2024 Author: Harry Day | [email protected]. Last modified: 2023-12-17 15:43
To achieve satisfaction from sex, you should not do it right, as it is written in the book, as the sex trainer said, or seen in the movies, instead, it is important to speak as you want (well, to do, of course). Each woman is individual, and each has its own ways of getting an orgasm, and if she does not have an orgasm from a few minutes of sex, she does not become worse than others from this.
A lot of women don't get full pleasure solely from frictions. There are women who can only get a myotonic orgasm (achieved through the tension of the muscles of the thighs, abs and pelvis), and this does not make her wrong, she is just like that, and the partner should know about it, so that this method of achieving partner's orgasm could be built in into their sex.
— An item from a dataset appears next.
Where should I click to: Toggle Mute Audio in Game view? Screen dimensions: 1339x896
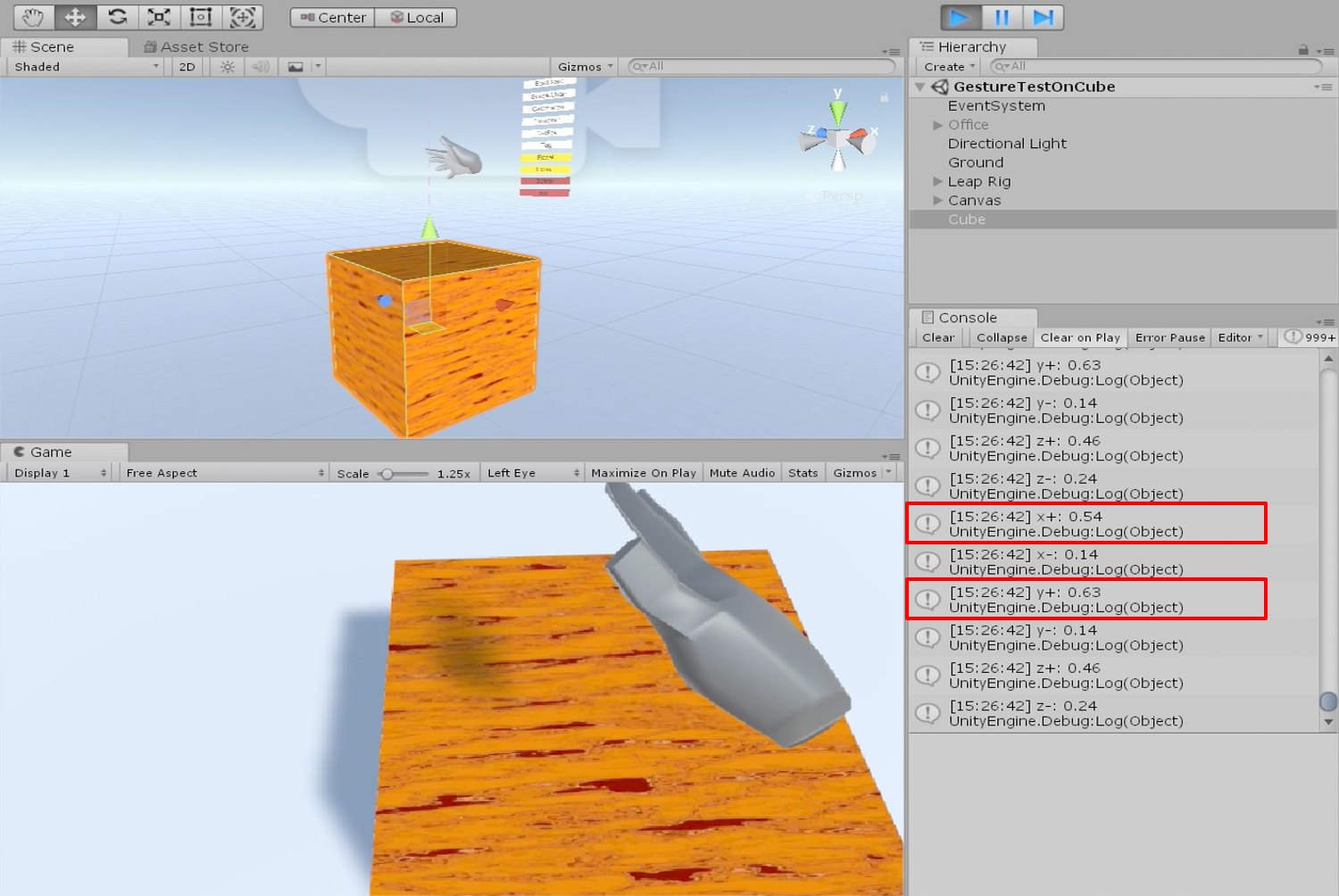pyautogui.click(x=742, y=473)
But in order to share this with a partner, you need closeness, trust, care, a desire to make your loved one pleasant. By no means always men themselves ask how a woman wants, and it would be just wonderful to find out, first of all, her needs (what is required of him to achieve her orgasm), and secondly, her desires (what she would like to try in the near future, and what, perhaps, even now). Sometimes the question of achieving orgasm by a woman in a couple is solved by frank conversation and a little practice. Sometimes! But not always.
There are men with narcissistic pathology who need a woman who squirts and ends up many times from minute sex to confirm his masculinity.
There are norms in sex, and they are quite difficult to establish, since they depend on social, biological and personal factors. The average normal duration of sex for a man (from the onset of frictions to the onset of orgasm) is 1, 49 - 3, 49 minutes. For a man, orgasm is physiologized, and the very anticipation of sex is the prelude for him. The female orgasm is completely different, it is psycho-emotional. On average, a woman needs from 9 to 21 minutes to reach orgasm, and this does not mean frictions. Women have many erogenous zones of an extragenital nature, the impact on which can excite her quite strongly before direct coitus, sex for a woman should begin long before the intromission itself. Touching, stroking, squeezing, kissing, spanking, and everything that she herself in advance or at the moment she wants to say. It is advisable to start coitus itself when she is already very well prepared, it is a matter of attunement and the ability to feel each other, in an extreme case, a woman can be given a sign (it is important that a woman is not afraid to do this, so that she is liberated enough for this).
A woman's orgasm occurs in the head, it is closely related to the sensory component. There is the concept of "extragenital orgasm", which describes orgasms that arise not as a result of stimulating the genitals, but, for example, in a dream, from a kiss, while sucking on nipples, even from vivid fantasies! This is not characteristic of all women, and there is nothing wrong, shameful and extraordinary in the fact that it is. These are just anatomical features, so you cannot deduce one gold standard of sex, as women achieve orgasm in different ways. But at the same time, there is the concept of an "orgasmic standard", which states that it is normal when both partners get an orgasm during coitus, but for women, it is also normal for women to achieve orgasm in 70% of sex cases.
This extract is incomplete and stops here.